The heart of the loop: Reattempts without penalty

This article originally appeared earlier this week at Grading for Growth, a blog about alternative grading practices that I co-author with my colleague David Clark. I post there every other Monday (David does the other Mondays). Check the end of this post for some extra thoughts that don't appear in the original.

Click here to subscribe, and get Grading for Growth in your email inbox, free, every Monday.

This post is the final installment in a series on the Four Pillars of Alternative Grading. The first post focused on Clearly Defined Standards, the second one on Helpful Feedback, and the third one on Marks Indicate Progress. The final one is in some ways the most important, and the most controversial: Reattempts Without Penalty.

Every alternative grading scheme we have mentioned here on this blog has this idea in common: That students are allowed to reattempt work and resubmit it for feedback, and they incur no grade penalty for doing so. Grades are not primarily based on "one-and-done" assessments, and early missteps can be corrected and improved without cost to the student's grade.

You can see why this idea is so provocative. For students, it holds out the promise that there is no more final judgment based on single moments in time --- that they will be allowed to improve and not just be expected to perform. For some instructors, it provides hope that student growth will (finally!) be the primary measure of success in a course, and some measure of grace and flexibility will be included along with high standards and "rigor". And for other instructors, this concept raises more questions than answers. Won't this just allow students to not take assessments seriously? Won't this cause a massive workload for me? and more.

So let's unpack this idea, starting with what we know.

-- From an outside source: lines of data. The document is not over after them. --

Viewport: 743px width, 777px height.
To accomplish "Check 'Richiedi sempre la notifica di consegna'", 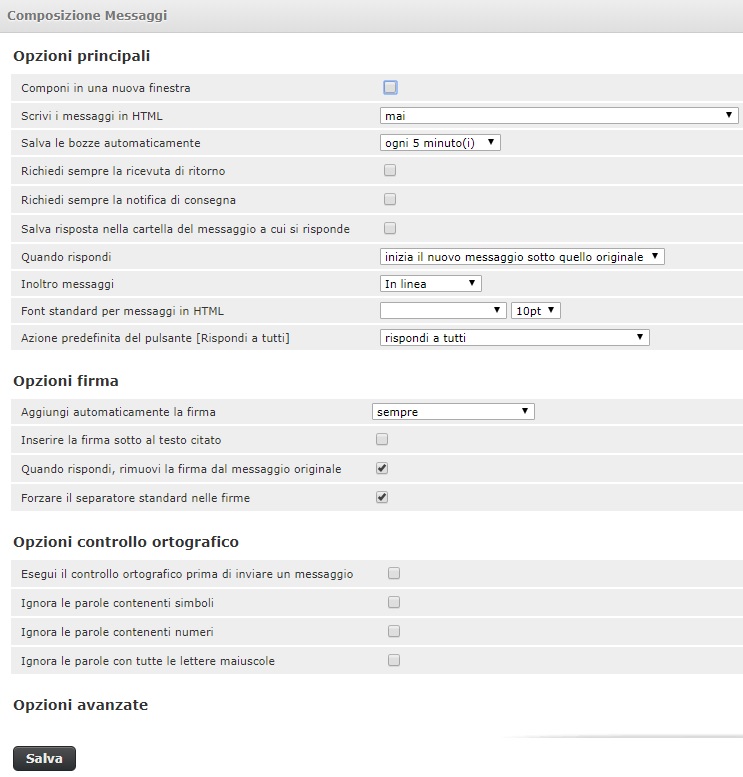I will [x=390, y=199].
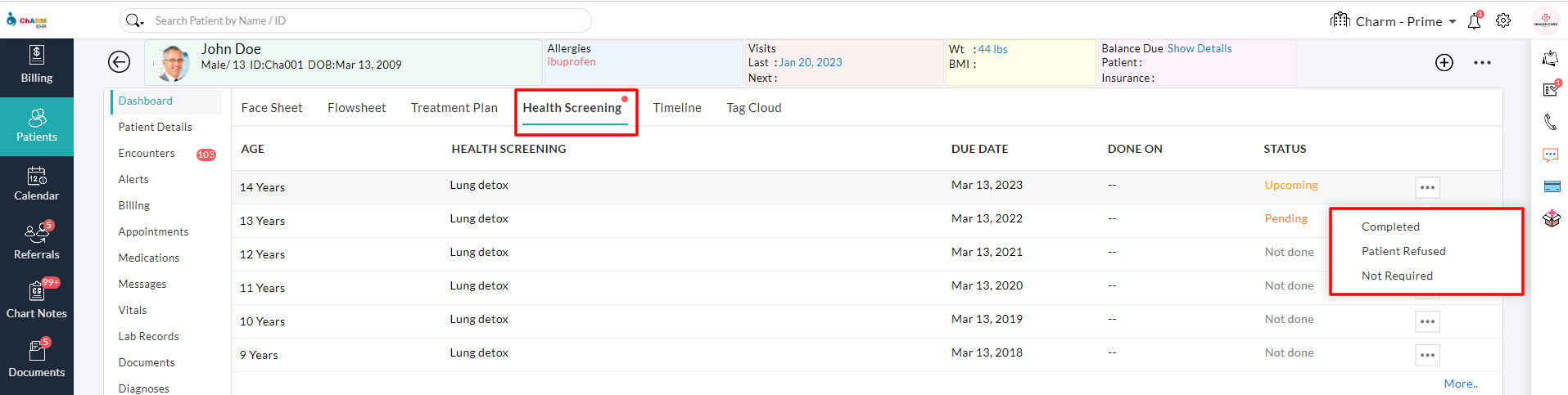Expand search filter dropdown beside magnifier
Screen dimensions: 1568x395
[x=142, y=23]
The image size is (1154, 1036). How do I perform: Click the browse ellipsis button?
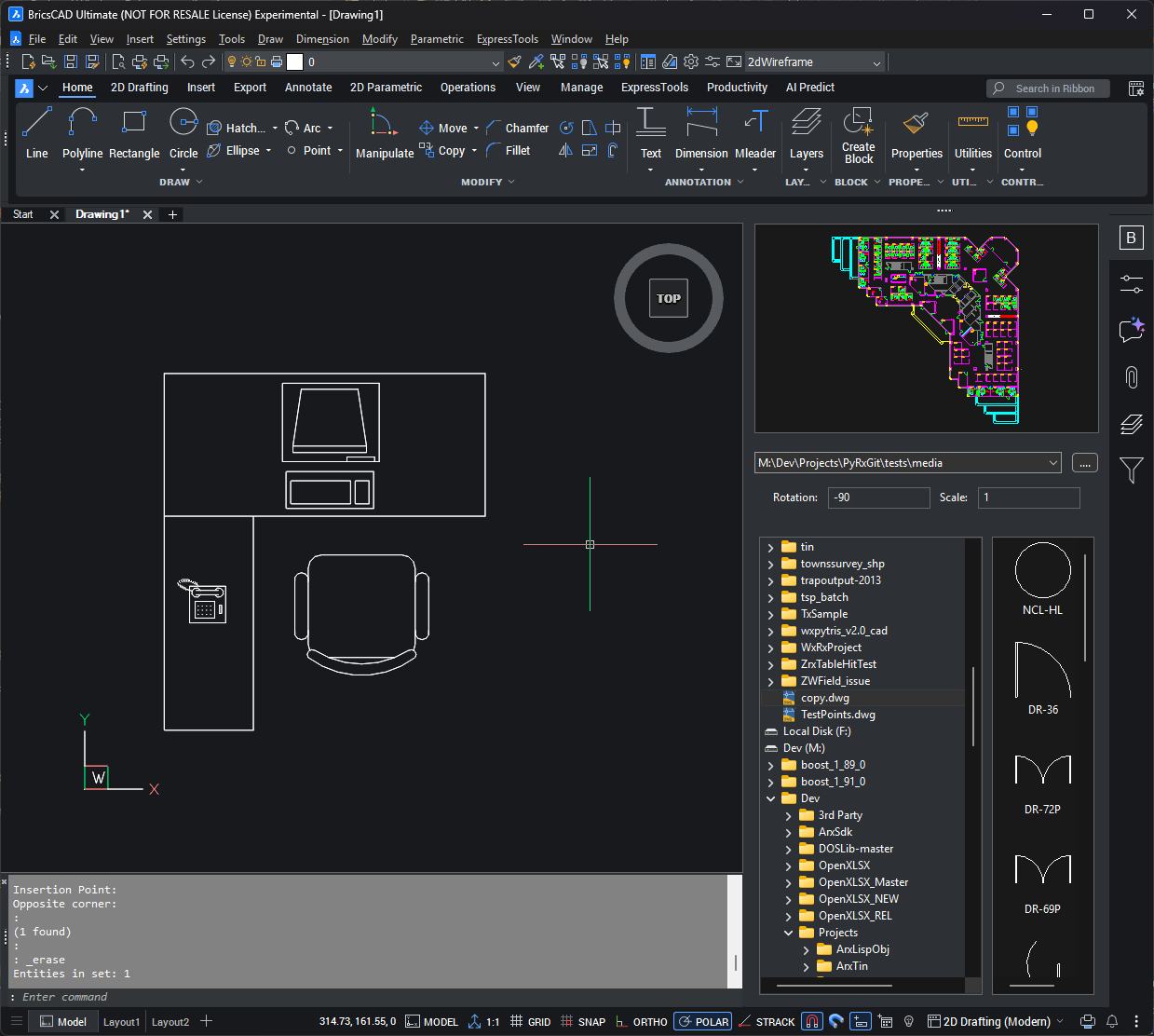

How it traditionally works

In traditional, points-based grading systems, the evidence that students present about their learning is almost always in the form of one-and-done assessments: Tests, exams, homework, presentations, and the like. Those assessments can take on various forms, and in well-constructed courses they do have varying forms, corresponding to different levels of Bloom's Taxonomy. But no matter the form, they are are typically one-and-done: Students turn them in, and the work is graded, and that's that. Only rarely, and often only in certain disciplines like writing-intensive subjects, do you encounter the possibility of reattempts; and often those have penalties attached, by which we mean the reattempt does not earn the same credit as the original.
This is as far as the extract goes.